How Haber Process Affected the Imperial Germany
Germany had become the world’s leader in chemical technology in the immediate years preceding World War I, Germany. However, with limited resources of her own, Germany relied heavily on imports from other countries, the leading of whom was Chile from which they imported nitrates (Lesch & Conference, 2000). With the tension buildup prior to the world war, Germany felt threatened at the prospect of British Marines and submarines blocking their ships and felt the necessity for the creation of their nitrate. The costs for the long shipping distance were also escalating and were beating Germany’s economy of scale. Moreover, Germany’s large-scale importation was already depleting the resource at Chile as they had consumed a third of Chile’s produced nitrate in 1913 only.The factors put together inspired the commissioning for the development of a process through which the abundant atmospheric nitrogen could be extracted for commercial use. The creation of the Haber process lasted from 1905 to 1913; the time when it was officially commercialized (Lesch & Conference, 2000).Facing challenges on how to break the allied trench guard during World War I and how to effectively fire explosives at that close range without harming Nazi soldiers, the Imperial Germany developed a strategy. Haber suggested grouped trench mortars to shoot T-stoff bombs which could not be implemented because of resource scarcity. Haber’s following suggestion involved the use of chlorine gas that devastated the allied forces.However, the Imperial Germany did not just use the Haber process for weaponry only. It was also used for fertilizer production to facilitate agriculture to ensure security of food during the war. Importation could not serve as a remedy as the British controlled the oceans (Lesch & Conference, 2000).Haber Process gave Imperial Germany dominance during the world war, serving them with victories on many fronts.
Conclusion
The Haber Process is a chemical achievement that has made milestones in setting and changing history. It cut industrial overreliance on depletable resources and changed the whole warfare factor. The Haber process has also changed the global Agricultural sector and ensure food security. The invention has had its pros and cons
References
Fullick, A., & Fullick, P. (2001). Chemistry for AQA: Coordinated award. Oxford: Heinemann.
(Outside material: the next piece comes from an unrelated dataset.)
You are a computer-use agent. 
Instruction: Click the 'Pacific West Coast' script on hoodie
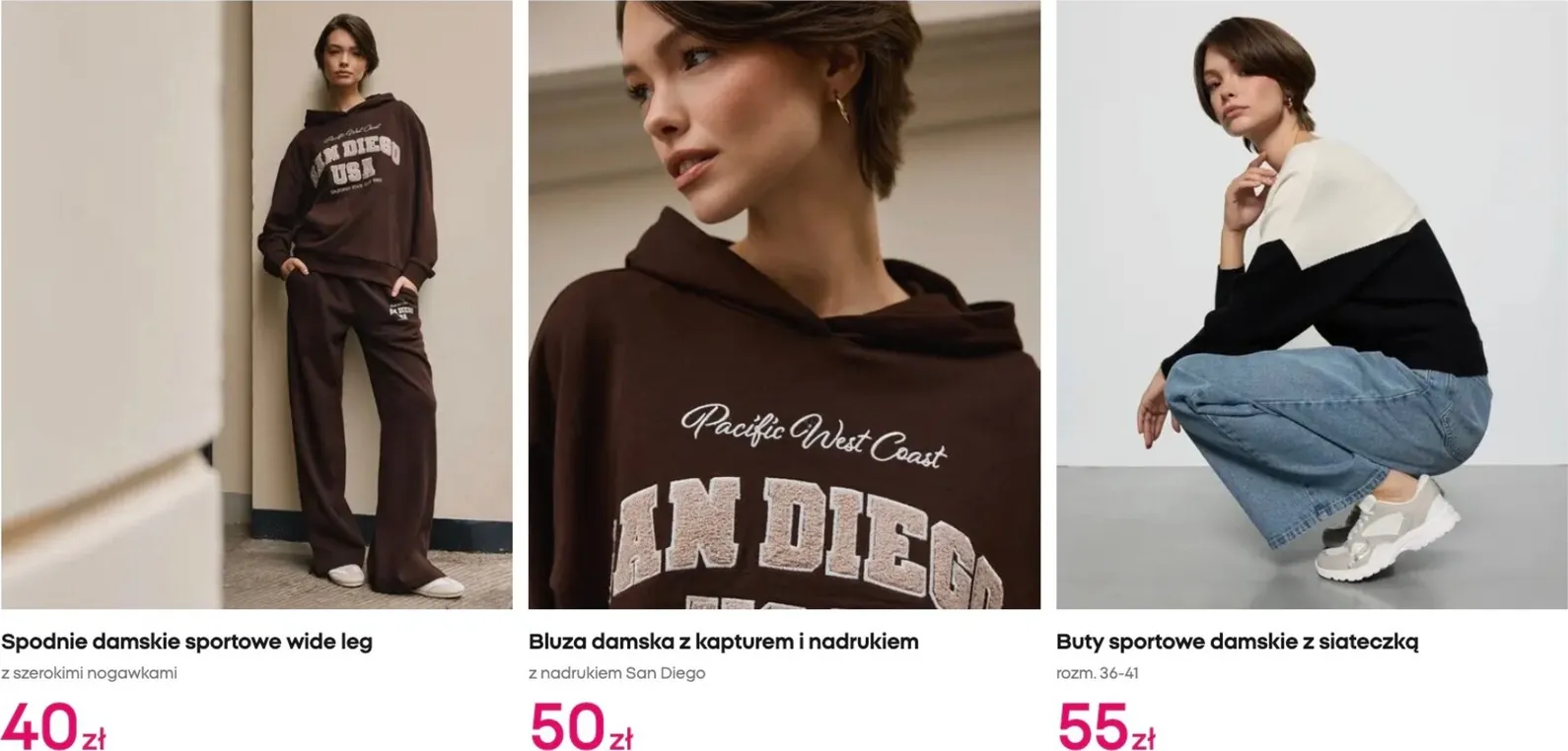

Joesten, M. D., Hogg, J. L., & Castellion, M. E. (2007). World of chemistry: Essentials. Australia: Thomson Brooks/Cole.
Lesch, J. E., & Conference on the German Chemical Industry in the Twentieth Century. (2000). The German chemical industry in the twentieth century […Conference on the German Chemical Industry in the Twentieth Century … on March 20-22, 1997, at the University of California, Berkeley…]. Dordrecht [u.a.: Kluwer Acad. Publ.
Smith, B. E., Richards, R. L., & Newton, W. E. (2004). Catalysts for nitrogen fixation: Nitrogenases, relevant chemical models, and commercial processes. Dordrecht: Kluwer Academic Publishers.